(Extracted records)
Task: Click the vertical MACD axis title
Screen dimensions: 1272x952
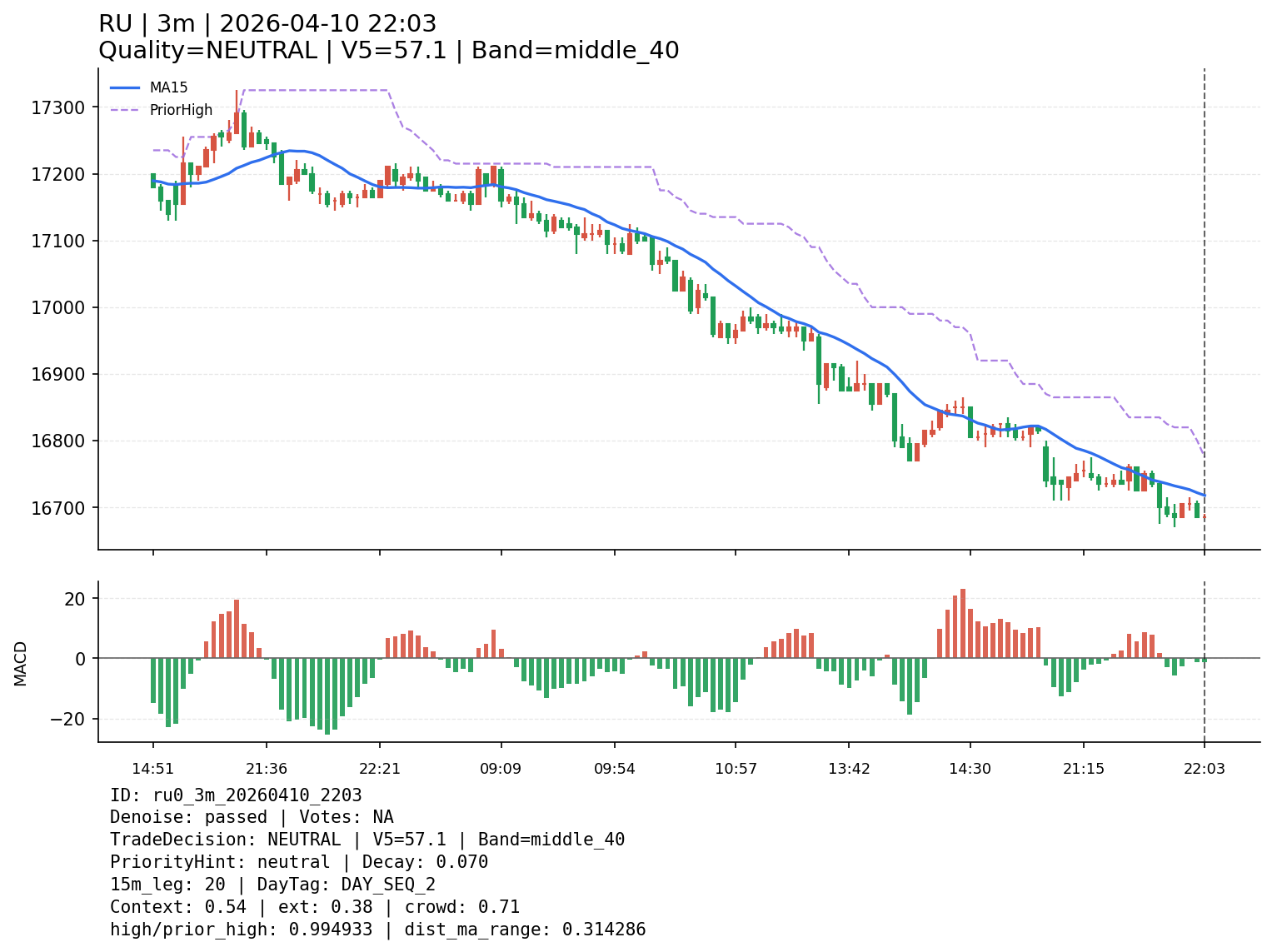Action: [21, 663]
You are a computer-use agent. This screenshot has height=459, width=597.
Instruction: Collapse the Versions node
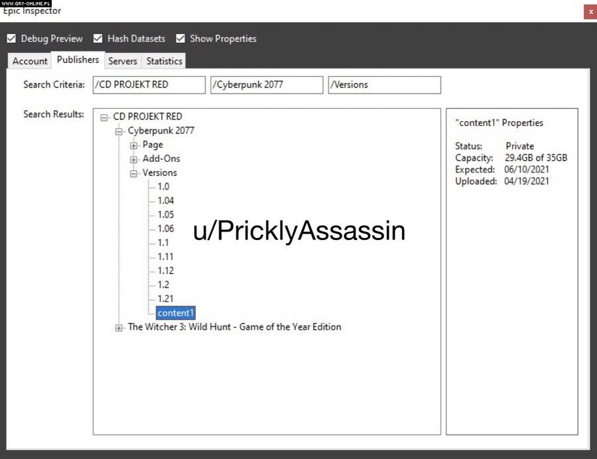tap(133, 173)
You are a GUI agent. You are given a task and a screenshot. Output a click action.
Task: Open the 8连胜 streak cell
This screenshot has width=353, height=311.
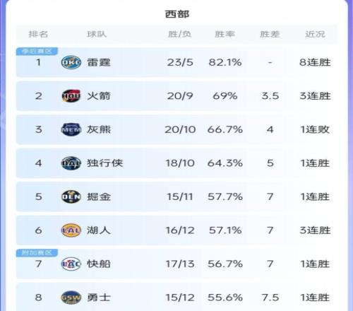point(315,62)
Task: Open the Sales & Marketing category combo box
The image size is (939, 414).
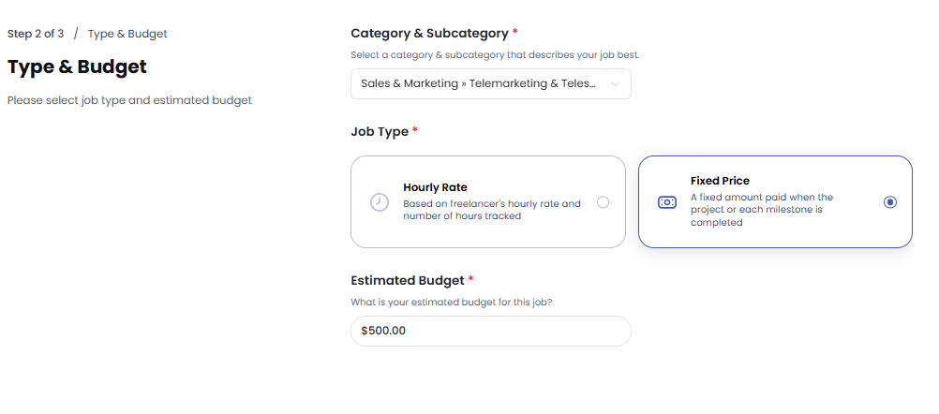Action: coord(479,83)

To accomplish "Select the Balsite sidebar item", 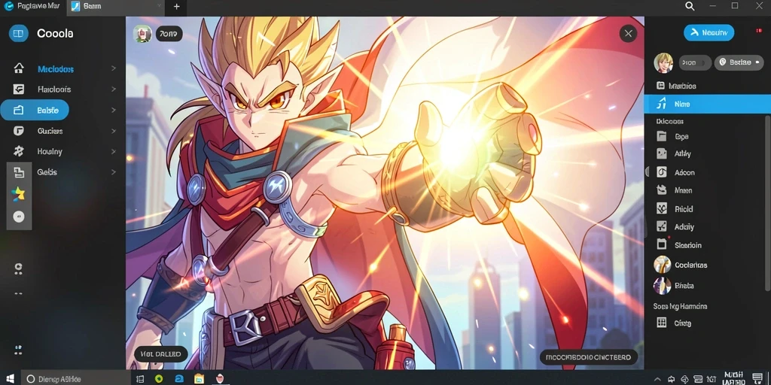I will 35,110.
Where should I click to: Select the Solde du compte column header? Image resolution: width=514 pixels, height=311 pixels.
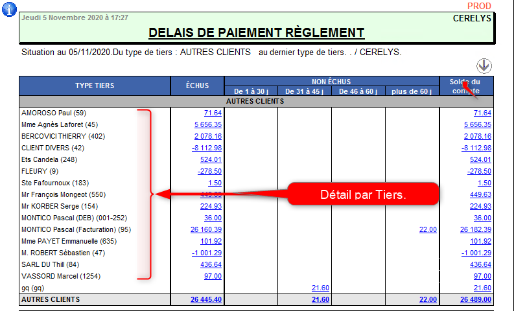[x=465, y=86]
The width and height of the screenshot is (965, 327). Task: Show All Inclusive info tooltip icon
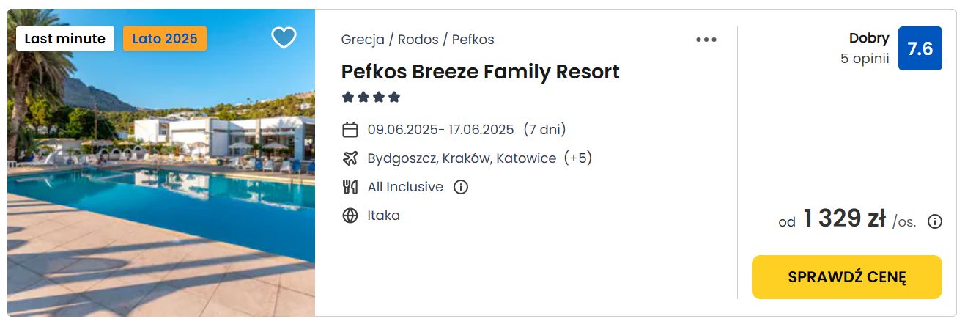(461, 187)
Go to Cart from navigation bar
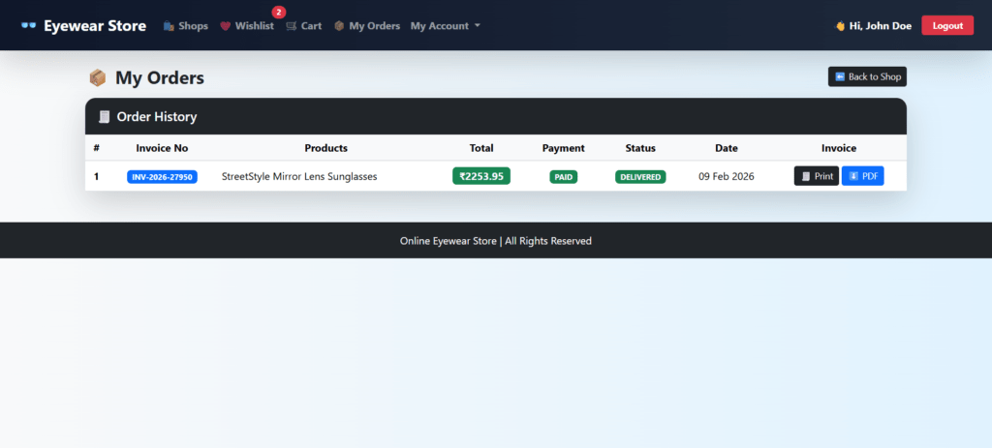This screenshot has width=992, height=448. (x=311, y=26)
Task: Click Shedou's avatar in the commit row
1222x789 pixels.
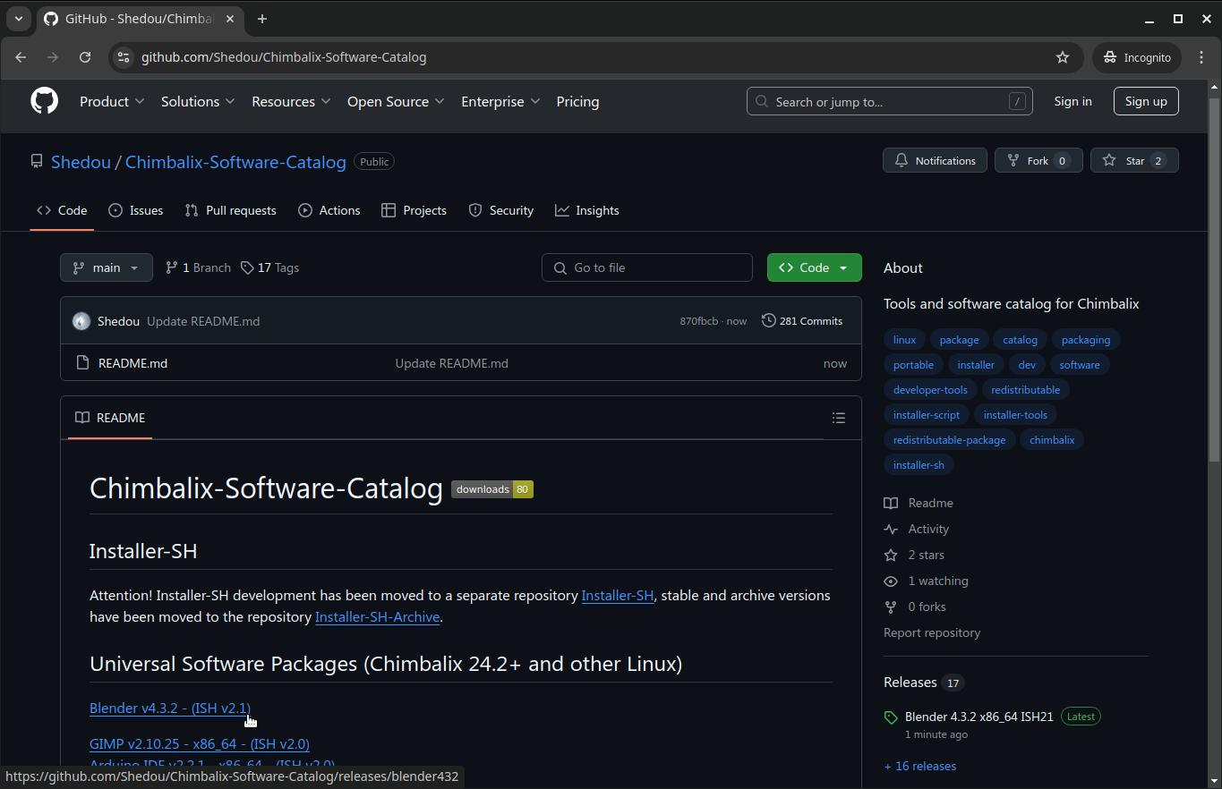Action: tap(81, 321)
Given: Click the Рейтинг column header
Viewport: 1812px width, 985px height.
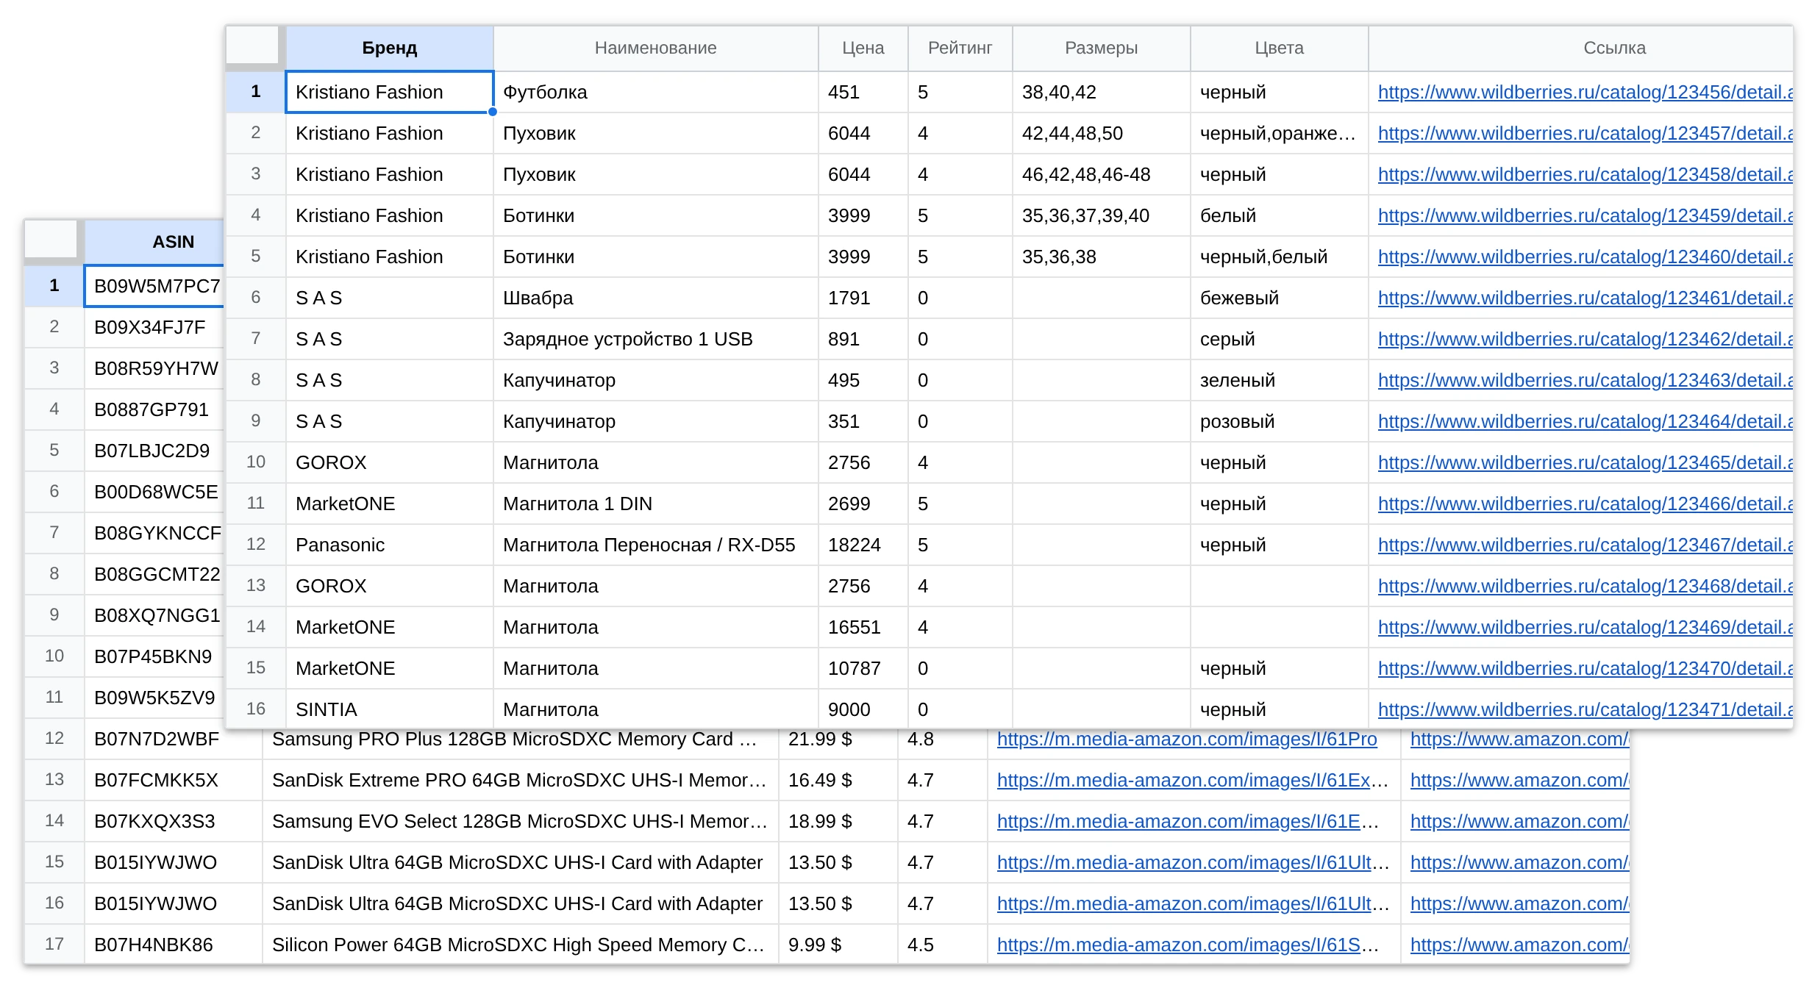Looking at the screenshot, I should click(960, 48).
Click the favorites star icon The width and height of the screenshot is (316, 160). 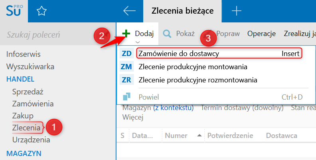(x=41, y=11)
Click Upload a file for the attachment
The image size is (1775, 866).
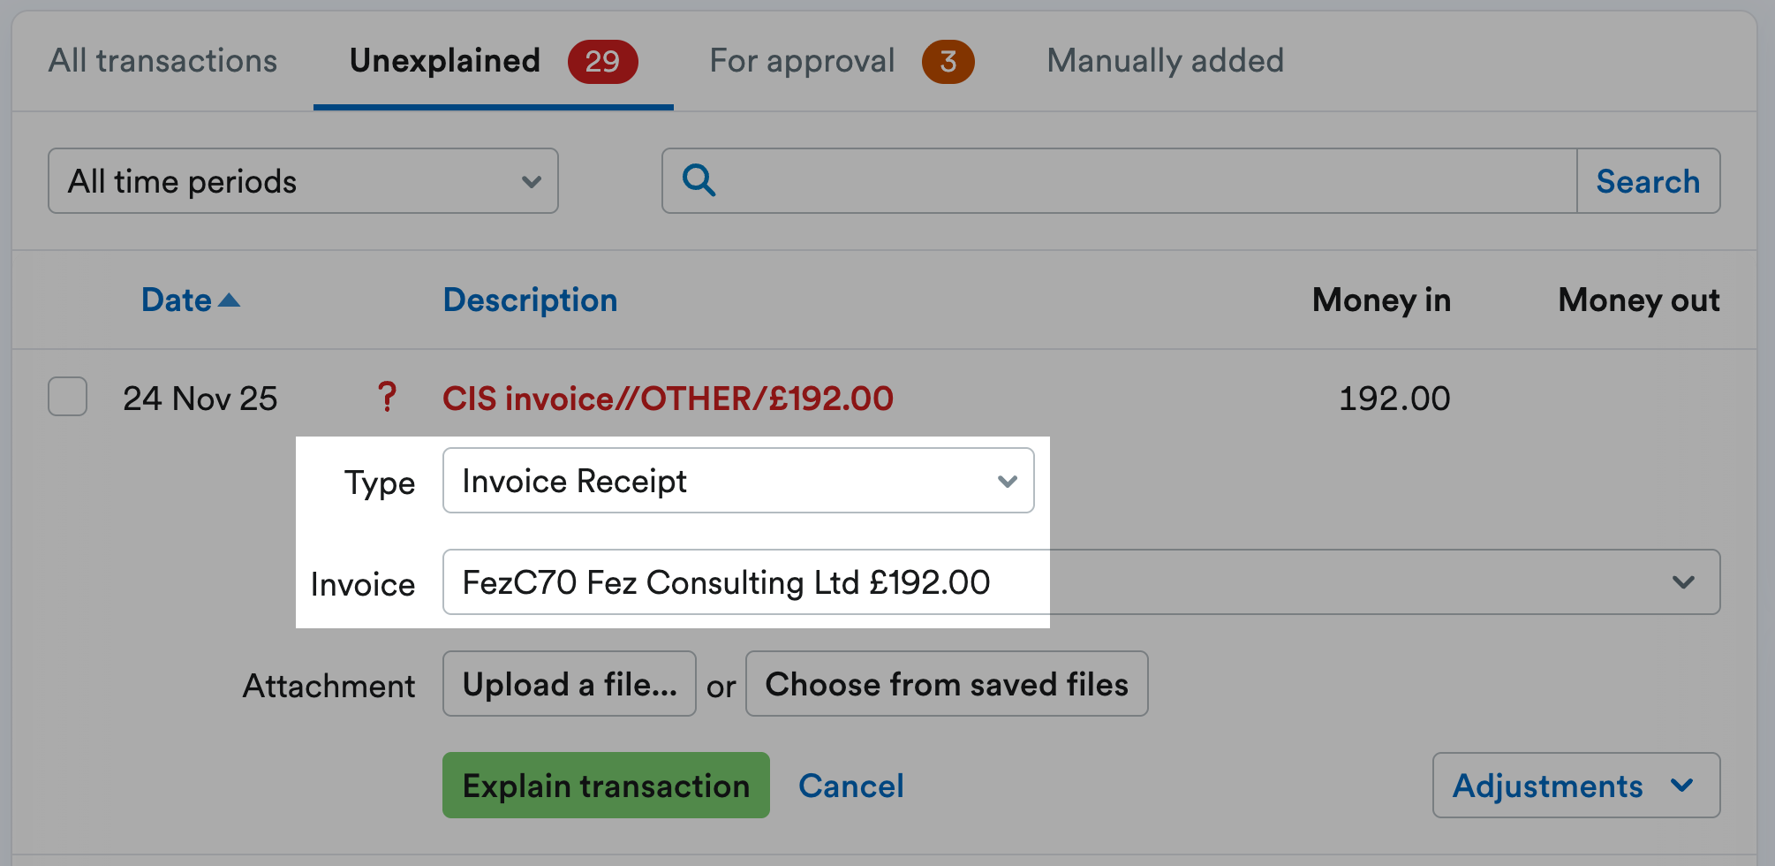[x=569, y=683]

■ **Exercise brief**
Copy each line above that contains the string "Open".

■ **Final answer**
Task: Open the 8连胜 streak cell
Task: Open the Sales & Marketing category combo box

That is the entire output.